Sunday, March 09, 2008

College Student Loan Crisis

The Boston Herald reports:
Bay State students are reeling in the wake of news that the hard, expensive slog of higher education may get even harder thanks to economic threats to the student loan business.

“I wouldn’t be here if not for these loans,” said Boston University junior Danielle Beneville, 20, of Massapequa Park, N.Y.

An early education major who has a $10,000 merit-based scholarship, Beneville has taken $100,000 in loans to attend BU.

Student loans “were very important - they allowed me to choose where I thought would be best for me,” Beneville said.

On Thursday, the Massachusetts Educational Financing Authority became the latest financial institution to warn that the worldwide credit crunch could lead to more limited availability of loans.

“The unprecedented disruption in the capital markets, which began with the subprime mortgage crisis, has impacted student loan lenders across the nation,” Thomas M. Graf, executive director of MEFA, wrote in a statement on the nonprofit’s Web site Thursday. “How much capital MEFA is able to secure remains an open question.”

MEFA offers “very good service and terms for their loans,” said Tony Erwin, president of Massachusetts Association of Student Financial Aid Administrators and the director of financial aid at Northeastern University. “It would be a significant loss for Massachusetts families.”

Approximately 431,000 students attend colleges in Massachusetts, according to the U.S. Department ot Education. About 50 percent of students nationally depend on loans, Erwin said.

Dan Huynh is 22, a BU senior studying aerospace engineering and the son of small business owners from Fresno, Calif. He took out about $30,000 in loans for his last two years in college.

“My parents don’t make too much money so I took these loans to not be a burden to them,” he said.

Huynh regards the loans as vital because, he said, “it allows students in general to have the opportunity to go to college.”

Most BU students receive direct federal loans and should be unaffected by MEFA’s challenges, said BU spokesman Colin Riley.

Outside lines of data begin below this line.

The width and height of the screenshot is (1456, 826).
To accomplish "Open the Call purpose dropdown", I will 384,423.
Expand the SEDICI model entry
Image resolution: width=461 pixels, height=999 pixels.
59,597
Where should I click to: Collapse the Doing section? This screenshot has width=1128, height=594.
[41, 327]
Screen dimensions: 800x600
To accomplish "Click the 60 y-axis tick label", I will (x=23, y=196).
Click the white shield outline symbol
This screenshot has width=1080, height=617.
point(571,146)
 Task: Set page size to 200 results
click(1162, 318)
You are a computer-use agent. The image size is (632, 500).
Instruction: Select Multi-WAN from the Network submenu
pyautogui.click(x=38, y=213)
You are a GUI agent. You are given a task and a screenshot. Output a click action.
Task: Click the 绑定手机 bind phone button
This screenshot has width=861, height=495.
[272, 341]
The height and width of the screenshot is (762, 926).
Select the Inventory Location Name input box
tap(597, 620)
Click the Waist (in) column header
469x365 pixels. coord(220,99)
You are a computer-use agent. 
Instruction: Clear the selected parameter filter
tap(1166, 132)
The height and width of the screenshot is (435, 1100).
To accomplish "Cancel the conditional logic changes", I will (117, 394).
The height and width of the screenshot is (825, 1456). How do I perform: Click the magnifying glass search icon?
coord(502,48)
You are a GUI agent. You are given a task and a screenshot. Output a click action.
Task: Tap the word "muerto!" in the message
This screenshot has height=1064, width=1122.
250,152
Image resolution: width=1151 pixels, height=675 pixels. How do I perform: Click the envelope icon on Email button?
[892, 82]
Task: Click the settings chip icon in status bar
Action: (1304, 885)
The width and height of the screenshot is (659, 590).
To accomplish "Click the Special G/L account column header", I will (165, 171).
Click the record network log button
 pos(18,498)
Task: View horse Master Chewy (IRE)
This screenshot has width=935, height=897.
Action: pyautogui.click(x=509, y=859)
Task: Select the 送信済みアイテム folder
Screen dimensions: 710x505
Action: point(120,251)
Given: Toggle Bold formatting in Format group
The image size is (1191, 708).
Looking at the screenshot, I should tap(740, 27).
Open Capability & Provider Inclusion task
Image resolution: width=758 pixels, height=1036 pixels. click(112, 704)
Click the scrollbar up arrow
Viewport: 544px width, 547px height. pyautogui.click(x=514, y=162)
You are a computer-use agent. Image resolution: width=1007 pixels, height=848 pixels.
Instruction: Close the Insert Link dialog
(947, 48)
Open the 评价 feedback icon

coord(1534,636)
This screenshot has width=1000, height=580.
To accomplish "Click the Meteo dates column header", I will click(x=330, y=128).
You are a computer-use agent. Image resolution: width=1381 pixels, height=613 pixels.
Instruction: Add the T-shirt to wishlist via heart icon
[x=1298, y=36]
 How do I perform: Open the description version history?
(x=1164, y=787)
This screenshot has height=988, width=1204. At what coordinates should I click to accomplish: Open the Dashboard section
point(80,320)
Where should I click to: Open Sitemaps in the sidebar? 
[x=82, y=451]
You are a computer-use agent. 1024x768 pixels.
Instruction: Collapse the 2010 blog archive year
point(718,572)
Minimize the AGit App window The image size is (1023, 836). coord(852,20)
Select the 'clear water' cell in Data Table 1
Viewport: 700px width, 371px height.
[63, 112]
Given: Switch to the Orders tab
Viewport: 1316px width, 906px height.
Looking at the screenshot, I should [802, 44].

The problems in the debt markets so far have caused about 50 of 2,700 active lenders to say they will not be participating in the student loan market, Erwin said. Others, such as Sallie Mae, have tightened credit requirements for borrowers and stopped offering loans to students attending some for-profit career schools and community colleges.

A recent Northeastern University grad, 24-year-old Megan Healy of Orange County, N.Y., is now applying for $60,000-per-year business schools which would be impossible without loans, she said.

“I’m very concerned” about the effect of the credit crunch on the loan market, she said. “An undergrad degree now is like a high school diploma, so you have to consider graduate programs if you want to be successful.”
The solution to high tuition is lower tuition.This can happen when enough people realize separating education from state is a good idea.Without the subsidy from the federal government colleges couldn't push tuitions year after year.